As zeban mentioned above, "köle" is used both for females and males. "Cariye" has a slight difference in meaning. I checked the dictionary, the translation for "cariye" is "concubine".


----------



## Chazzwozzer

*köle: *slave *(mainly male)*
*karavaş: *slave *(only female)
*
*Kırnak*, as said before, has nothing to do with slavery. *Banda *has _never _existed in Turkish by any means.


----------



## Setwale_Charm

Is concubine not to be regarded as a slave then? I tend to think they were not all so free in their position.


----------



## Chazzwozzer

Can you please define *concubine*? My dictionary gives several meanings and none of them can be called as *slave*.


----------



## spakh

banda is not right. It is bende and yes that means köle in Turkish. However most people may not know it but they use it in this idiom 'Bendeniz Mehmet' That means 'your slave Mehmet'. Of course name can change. This idiom is used when you introduce yourself to somebody and it is informal.
Afaik odalisque is an equivalent for concubine and it is from Turkish 'odalık'.


----------



## Chazzwozzer

Right, well spotted spakh! Indeed, it is an archaic word that is totally _out-of-use now_ _(well, if you don't count "bendeniz"...) _and which has been borrowed from Persian, not Arabic.


----------



## elroy

I would just like to confirm that "banda" does not mean "slave" in Arabic.  The word for "slave" is *`abd*.


----------



## Setwale_Charm

elroy said:


> I would just like to confirm that "banda" does not mean "slave" in Arabic. The word for "slave" is *`abd*.


 

Does it really mean "slave" as such? I thought it had a slightly softer meaning of "servant" since many Islamic names include it combined with various epithets used to describe the Almighty.


----------



## elroy

It's meaning are broad, Setwale.

Yes, it can mean "servant," "worshiper," etc. but it is also the word that is normally used for "slave."

Context is our friend!


----------



## Chazzwozzer

*Abd *is also a borrowing from Arabic that is not used anymore. _(ABD, with capitalized letters, has nothing to do with that. It stands for Amerika Birleşik Devletleri-United States of America)_


----------



## panjabigator

elroy said:


> I would just like to confirm that "banda" does not mean "slave" in Arabic.  The word for "slave" is *`abd*.
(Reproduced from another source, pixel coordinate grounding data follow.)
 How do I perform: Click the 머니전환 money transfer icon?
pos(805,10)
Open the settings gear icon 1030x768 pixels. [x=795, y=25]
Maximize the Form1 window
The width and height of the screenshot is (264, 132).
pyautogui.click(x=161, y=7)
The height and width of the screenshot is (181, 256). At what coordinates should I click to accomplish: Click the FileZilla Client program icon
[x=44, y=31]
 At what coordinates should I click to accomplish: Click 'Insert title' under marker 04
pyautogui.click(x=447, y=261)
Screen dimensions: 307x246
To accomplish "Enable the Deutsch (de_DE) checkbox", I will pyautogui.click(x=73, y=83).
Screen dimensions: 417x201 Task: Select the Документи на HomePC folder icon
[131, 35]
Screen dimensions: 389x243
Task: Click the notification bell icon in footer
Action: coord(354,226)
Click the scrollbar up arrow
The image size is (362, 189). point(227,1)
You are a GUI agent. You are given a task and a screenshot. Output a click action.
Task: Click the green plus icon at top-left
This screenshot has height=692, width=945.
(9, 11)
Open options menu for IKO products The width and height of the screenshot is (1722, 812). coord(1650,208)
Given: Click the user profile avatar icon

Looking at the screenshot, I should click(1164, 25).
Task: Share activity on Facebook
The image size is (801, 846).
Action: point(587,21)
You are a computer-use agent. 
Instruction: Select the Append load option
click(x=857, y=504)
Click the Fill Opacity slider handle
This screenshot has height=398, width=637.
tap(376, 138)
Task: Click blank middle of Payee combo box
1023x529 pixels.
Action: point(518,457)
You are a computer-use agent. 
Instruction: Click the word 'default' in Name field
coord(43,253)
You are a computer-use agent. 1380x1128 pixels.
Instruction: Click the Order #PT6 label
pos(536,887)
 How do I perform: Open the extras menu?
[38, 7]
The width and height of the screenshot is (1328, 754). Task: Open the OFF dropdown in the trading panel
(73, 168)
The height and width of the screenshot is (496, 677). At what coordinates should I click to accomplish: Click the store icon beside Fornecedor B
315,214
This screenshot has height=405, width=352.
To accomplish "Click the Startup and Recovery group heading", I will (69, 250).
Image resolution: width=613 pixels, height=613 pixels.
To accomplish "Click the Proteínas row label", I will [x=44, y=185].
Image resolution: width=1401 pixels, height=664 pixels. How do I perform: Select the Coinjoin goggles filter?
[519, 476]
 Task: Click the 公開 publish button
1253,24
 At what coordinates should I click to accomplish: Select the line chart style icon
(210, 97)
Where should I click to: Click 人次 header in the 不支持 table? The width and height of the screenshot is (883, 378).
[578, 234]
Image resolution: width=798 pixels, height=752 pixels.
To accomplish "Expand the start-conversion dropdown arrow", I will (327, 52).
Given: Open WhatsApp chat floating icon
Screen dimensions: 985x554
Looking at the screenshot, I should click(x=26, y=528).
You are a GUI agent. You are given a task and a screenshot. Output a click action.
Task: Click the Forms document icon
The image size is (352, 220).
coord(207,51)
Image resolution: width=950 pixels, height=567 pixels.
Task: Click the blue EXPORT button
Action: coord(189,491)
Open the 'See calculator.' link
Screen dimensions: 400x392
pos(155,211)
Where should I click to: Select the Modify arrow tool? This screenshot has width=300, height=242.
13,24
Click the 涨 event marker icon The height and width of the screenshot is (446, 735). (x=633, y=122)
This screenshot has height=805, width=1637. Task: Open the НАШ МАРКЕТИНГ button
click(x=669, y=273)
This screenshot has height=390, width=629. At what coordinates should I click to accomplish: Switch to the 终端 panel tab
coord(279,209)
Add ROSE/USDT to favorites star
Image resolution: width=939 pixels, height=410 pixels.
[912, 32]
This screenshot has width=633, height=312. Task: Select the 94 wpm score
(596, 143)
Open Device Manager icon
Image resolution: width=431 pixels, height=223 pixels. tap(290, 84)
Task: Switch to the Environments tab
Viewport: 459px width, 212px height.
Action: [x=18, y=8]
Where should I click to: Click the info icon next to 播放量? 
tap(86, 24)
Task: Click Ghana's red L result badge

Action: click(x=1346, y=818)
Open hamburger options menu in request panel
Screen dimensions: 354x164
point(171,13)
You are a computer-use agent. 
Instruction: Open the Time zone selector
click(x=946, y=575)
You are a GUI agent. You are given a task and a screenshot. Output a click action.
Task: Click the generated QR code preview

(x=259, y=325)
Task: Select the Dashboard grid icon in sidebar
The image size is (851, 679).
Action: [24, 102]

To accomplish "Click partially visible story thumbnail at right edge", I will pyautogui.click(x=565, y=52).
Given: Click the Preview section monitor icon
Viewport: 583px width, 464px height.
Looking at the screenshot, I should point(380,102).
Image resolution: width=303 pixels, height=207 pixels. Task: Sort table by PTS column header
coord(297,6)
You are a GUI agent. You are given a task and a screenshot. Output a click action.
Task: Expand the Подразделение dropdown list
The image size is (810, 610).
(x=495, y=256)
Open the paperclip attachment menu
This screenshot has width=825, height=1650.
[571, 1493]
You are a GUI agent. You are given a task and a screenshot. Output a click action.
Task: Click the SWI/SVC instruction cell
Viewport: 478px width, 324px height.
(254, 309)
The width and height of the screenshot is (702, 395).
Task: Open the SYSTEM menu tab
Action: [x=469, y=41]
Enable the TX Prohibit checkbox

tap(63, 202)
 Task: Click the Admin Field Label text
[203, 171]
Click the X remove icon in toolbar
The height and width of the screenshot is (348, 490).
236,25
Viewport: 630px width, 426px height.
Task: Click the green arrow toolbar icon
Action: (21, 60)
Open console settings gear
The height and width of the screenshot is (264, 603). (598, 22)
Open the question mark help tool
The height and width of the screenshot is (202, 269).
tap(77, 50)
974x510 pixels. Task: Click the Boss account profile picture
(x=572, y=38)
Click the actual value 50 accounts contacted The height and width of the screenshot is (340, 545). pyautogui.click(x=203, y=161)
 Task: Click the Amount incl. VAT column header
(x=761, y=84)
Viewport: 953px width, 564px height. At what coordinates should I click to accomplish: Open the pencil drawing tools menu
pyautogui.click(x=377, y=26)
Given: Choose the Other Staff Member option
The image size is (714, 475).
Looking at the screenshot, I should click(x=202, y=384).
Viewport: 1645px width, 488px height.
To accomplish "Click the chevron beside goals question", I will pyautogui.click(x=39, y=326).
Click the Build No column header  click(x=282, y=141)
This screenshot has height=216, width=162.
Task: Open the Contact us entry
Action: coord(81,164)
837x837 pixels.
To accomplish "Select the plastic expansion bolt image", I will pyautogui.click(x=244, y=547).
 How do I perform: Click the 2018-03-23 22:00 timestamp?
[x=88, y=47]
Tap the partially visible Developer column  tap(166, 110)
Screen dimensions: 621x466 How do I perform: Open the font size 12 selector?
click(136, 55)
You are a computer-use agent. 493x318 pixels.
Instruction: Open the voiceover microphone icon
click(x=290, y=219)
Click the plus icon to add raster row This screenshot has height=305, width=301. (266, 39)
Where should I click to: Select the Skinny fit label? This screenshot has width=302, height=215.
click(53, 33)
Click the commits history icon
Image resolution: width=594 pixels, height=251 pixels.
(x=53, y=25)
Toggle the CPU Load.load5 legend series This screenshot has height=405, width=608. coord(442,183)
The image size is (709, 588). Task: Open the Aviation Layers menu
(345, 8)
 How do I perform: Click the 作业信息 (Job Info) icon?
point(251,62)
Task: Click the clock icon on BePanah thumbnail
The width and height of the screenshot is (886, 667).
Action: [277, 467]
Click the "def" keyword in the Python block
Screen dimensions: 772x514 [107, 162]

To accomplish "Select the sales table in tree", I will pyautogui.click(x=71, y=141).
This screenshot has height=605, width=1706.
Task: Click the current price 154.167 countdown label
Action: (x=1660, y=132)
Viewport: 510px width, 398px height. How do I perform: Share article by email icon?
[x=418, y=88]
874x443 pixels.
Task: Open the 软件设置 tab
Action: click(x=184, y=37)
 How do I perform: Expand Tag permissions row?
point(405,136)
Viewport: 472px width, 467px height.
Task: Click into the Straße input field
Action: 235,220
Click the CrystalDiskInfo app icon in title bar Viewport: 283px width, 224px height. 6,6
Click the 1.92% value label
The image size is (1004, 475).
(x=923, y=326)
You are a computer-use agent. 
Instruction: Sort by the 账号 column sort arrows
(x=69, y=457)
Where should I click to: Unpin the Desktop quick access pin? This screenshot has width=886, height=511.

Thanks!  I must of heard wrong then...I'll find out where it comes from then...perhaps Persian.


----------



## yavuzotar

1- "kırnak" is a slave girl, a female slave, concubine, surviving to  this day only in Western Turkish languages, i.e. Turkish (kırnak),  Turkmen (gırnak). It existed in Kıpçak in the same form as in Turkish  (kırnak), along with "kara:wa:ş", "ka:ra:ba:ş, and "tüge:" (note:  "tüge:" is in this sense only (?) in Kıpçak, in others it means female  calf younger than one-year-old; root of present-day Rep. Turkish "düve",  same sense). 

2- There is a word "bende" (the same "banda" mentioned in some postings  here) in Turkish. It existed, as indicated by some postings, and  used up until 40-50 yrs ago as a loanword from Persian, not from Arabic.  Even today, though quite rarely, one can hear an old Istanbul efendisi  (much less a case for an Istanbul hanımefendisi) saying "bendeniz"  (=your slave) to his interlocutor, out of respect). I remember my father  using the expression quite frequently up until the eighties.

3- "Abd" in Arabic is "kul" in Turkish, not "slave" (=köle), and is used  only (?) in the context of being "Allah's slave". It is evident in  names such as "Abd-ullah" (Abd-ul-Allah=Allah's slave), "Abd-ul-Kerim",  Abd-ul-Mecid", Abd-ul-Hamid), Kerim, Mecid and Hamid being few of the  attributed names to Allah.


----------



## panjabigator

panjabigator said:


> Thanks!  I must of heard wrong then...I'll find out where it comes from then...perhaps Persian.



Definitely a Persian word   Forgive my ignorance from four years ago!


----------